Сложно недооценить феномен неаполитанской тетралогии: мир Лилы и Лену завоевывает сердца все большей и большей аудитории. По местам Неаполя, где происходит действие книг, уже существует как онлайн, так и реальный тур. В сети Instagram набирают популярность тематические хэштеги, по которым читатели со всего мира могут поделиться своими впечатлениями и мыслями по поводу романа. Тем не менее сама Ферранте предпочитает оставаться в тени — мы до сих пор не можем похвастаться какими-либо сведениями об авторе. Чтобы удовлетворить любопытство читателей, издатели выпустили книгу под названием «Фрагмент», в которой собраны письма итальянской писательницы своему редактору и ее редкие интервью. И что-то подсказывает, что эта книга может обернуться не меньшим откровением, чем всем известный цикл романов.

Судьбы Лилы и Элены становятся одним целым, историей, которую они пишут вдвоем, несмотря на то, что перо буквально находится в руках Элены (она писательница). Внутренний мир главных героинь уже знаком читателю, каждая — сложная, многогранная личность, которая далеко не всегда вызывает симпатию. Порой они кажутся потерянными, иногда — совершенно неразумными. Но в этом и вся прелесть романа: он в очередной раз изящно, но в то же время прямо напоминает о том, как сложно порой обуздать молодое сердце. Разве не обэтом нам до сих пор твердят и бессмертные Лондон, Шоу и Диккенс?

Сейчас, когда я пишу эти строки, ее тень нужна мне как никогда. Она нужна мне здесь и сейчас, поэтому я и пишу. Я хотела бы, чтоб она исправила нашу историю, что-то вычеркнула, а что-то добавила, переписала ее на новый вкус и рассказала обо всем,что знала, говорила и думала.

Динамику сюжету придает и революционный дух третьей части романа. Итальянская драма, центральное место в которой занимает ценность дружбы, — классика, которой Ферранте не изменяет. И пока Лилу пытается бороться за справедливость, Элена борется за лучшую новую жизнь для своей подруги.

Пожалуй, главной темой всего романа становится понятие дома. Элена переступает ту грань, когда воспоминания о детстве превращаются в подобие старинных фотокарточек: история остается, но уже не играет красками. Бывший дом становится местом, из которого Элене хочется бежать быстрее всего. Однако все это скорее похоже на решительный отказ не от прошлого как такового, а от прошлой себя.

К тому дню Бог из моего детства уже лет десять как ослаб и был, подобно больному старику, отправлен в дальний угол: я не испытывала никакой потребности в освящении моего брака. Главное было уехать из Неаполя.

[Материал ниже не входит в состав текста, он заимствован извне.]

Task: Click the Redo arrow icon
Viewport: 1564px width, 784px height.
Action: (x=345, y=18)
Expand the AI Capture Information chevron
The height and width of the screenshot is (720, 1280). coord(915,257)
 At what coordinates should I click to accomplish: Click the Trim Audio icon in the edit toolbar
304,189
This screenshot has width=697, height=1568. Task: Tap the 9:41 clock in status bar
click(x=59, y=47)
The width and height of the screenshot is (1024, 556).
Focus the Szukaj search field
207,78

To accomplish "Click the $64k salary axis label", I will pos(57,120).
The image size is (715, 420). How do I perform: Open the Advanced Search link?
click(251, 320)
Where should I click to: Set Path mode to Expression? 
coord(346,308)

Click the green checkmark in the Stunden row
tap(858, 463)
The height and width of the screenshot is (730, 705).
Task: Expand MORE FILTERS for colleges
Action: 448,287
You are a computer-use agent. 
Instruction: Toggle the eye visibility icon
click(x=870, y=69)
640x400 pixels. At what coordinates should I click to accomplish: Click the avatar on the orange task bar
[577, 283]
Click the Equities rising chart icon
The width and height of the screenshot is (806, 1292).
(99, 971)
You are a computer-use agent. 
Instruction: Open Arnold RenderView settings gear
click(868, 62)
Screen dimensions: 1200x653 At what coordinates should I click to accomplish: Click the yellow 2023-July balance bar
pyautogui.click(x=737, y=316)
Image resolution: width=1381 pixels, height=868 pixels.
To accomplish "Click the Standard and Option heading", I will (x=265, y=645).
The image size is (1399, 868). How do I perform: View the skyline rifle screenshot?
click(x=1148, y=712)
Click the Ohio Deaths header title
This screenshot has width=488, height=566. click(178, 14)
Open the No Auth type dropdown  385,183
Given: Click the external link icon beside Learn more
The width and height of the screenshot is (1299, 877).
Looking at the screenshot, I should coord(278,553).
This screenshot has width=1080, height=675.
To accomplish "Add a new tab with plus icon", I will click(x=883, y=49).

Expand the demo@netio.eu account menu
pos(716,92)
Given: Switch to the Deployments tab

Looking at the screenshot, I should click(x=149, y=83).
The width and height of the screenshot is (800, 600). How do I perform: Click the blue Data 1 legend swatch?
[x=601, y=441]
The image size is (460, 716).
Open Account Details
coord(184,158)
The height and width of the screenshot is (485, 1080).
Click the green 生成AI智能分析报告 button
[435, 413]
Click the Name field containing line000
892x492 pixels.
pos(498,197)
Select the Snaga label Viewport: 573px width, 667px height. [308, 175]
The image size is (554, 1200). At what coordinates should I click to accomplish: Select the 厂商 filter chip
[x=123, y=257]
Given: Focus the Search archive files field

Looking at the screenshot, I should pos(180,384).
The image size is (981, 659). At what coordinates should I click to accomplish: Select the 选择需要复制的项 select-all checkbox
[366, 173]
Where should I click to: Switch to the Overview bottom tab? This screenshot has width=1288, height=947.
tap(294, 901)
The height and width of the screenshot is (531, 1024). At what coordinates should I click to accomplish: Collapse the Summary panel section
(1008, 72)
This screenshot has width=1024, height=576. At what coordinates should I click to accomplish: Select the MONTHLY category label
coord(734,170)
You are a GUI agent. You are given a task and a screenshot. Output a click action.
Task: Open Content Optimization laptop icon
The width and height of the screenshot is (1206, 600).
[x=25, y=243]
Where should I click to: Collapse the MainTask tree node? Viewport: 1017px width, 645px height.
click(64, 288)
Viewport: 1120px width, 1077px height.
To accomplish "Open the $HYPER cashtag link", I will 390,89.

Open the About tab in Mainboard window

Самым большим откровением третьей части стали интимные отношения. Скромность в вопросах сексуальности, проявляемая, казалось бы, уже взрослыми девушками, удивляет. Возможно ли познать любовь через секс — вопрос, которым задаются обе девушки. Найдут ли они ответ — это и предстоит узнать читателю.

Легкий слог, которым может похвастать Ферранте, прекрасно подходит для формы биографической исповеди. И действительно, автор оправданно отказывается от замысловатых форм в выражении предельно честных мыслей героев. Ведь это едва ли не все, что нужно, чтобы проникнуться их чувствами и начать им доверять.

«Те, кто уходит, и те, кто остается» — очередная откровенная история, полная светлых и темных переживаний. Герои наконец-то приходят к вопросам, которые раньше боялись задать сами себе. Несмотря на динамично развивающийся сюжет, Ферранте удается мягко подготовить читателя к грядущему прощанию с любимыми героями. Хочется верить, что мы отпустим их безболезненно, ведь двум «Л» обещают счастливый конец, где есть место и настоящей дружбе, и любви, и безвозмездной заботе о ближнем.